(Pointing records for screenshots and pages)
***
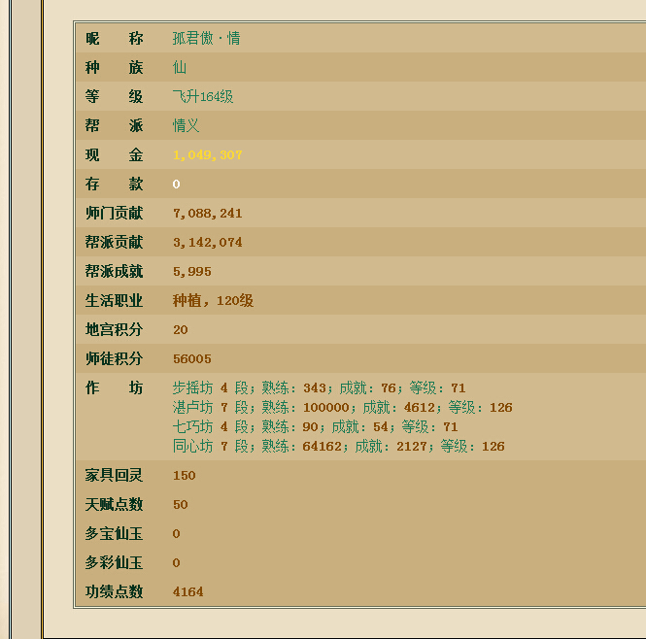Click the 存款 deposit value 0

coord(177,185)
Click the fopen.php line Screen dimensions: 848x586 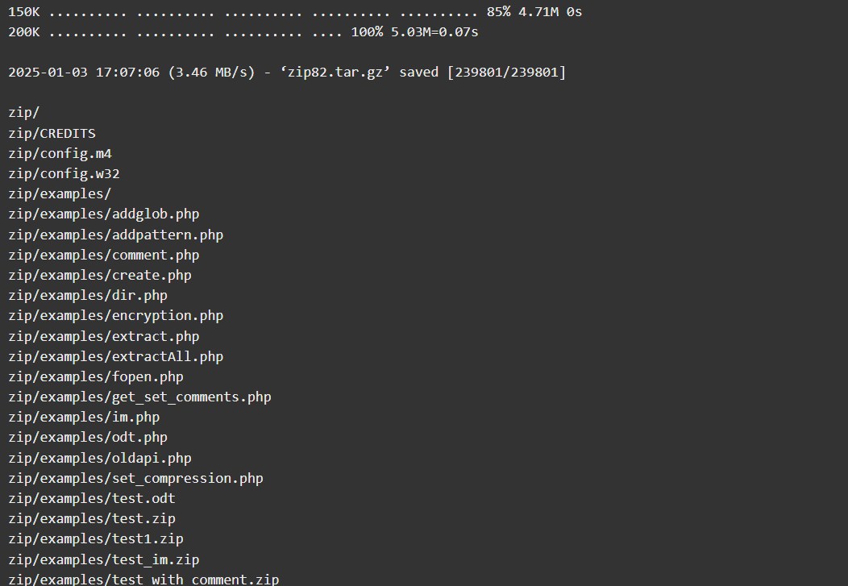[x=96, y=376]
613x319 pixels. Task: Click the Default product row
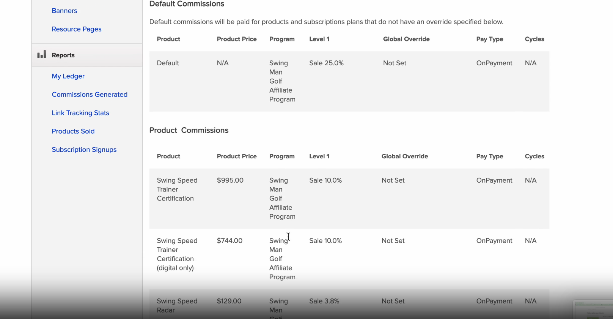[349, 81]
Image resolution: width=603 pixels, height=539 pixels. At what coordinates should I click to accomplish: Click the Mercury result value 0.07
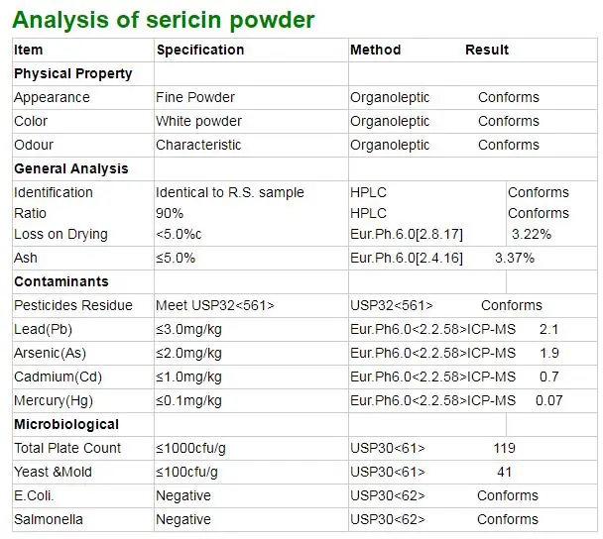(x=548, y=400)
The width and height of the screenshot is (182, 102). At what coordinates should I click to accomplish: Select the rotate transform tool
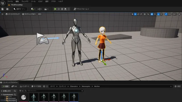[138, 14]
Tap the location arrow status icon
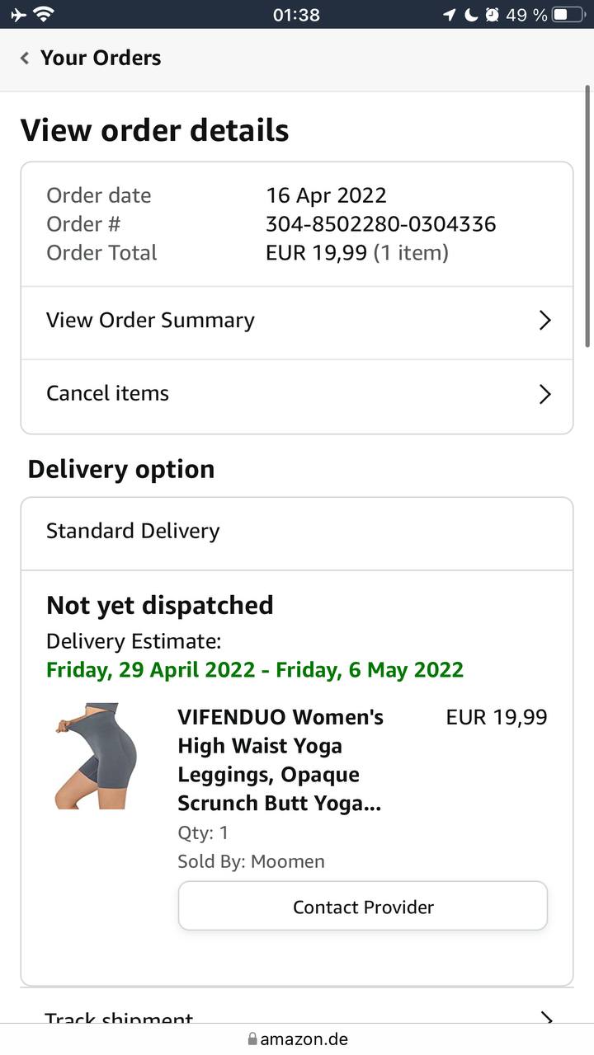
***
Rewrite the stretch of the material from the line containing "613x319 pixels. Task: Click" through the end, replacing "rotate" with "scale" and leaving everything else unchanged. Leave the pictures out of your answer.

__In response__:
613x319 pixels. Task: Click the Default product row
[349, 81]
Image resolution: width=603 pixels, height=539 pixels. At what coordinates should I click to accomplish: Click the Mercury result value 0.07
(x=548, y=400)
The width and height of the screenshot is (182, 102). At what coordinates should I click to accomplish: Select the scale transform tool
[138, 14]
Tap the location arrow status icon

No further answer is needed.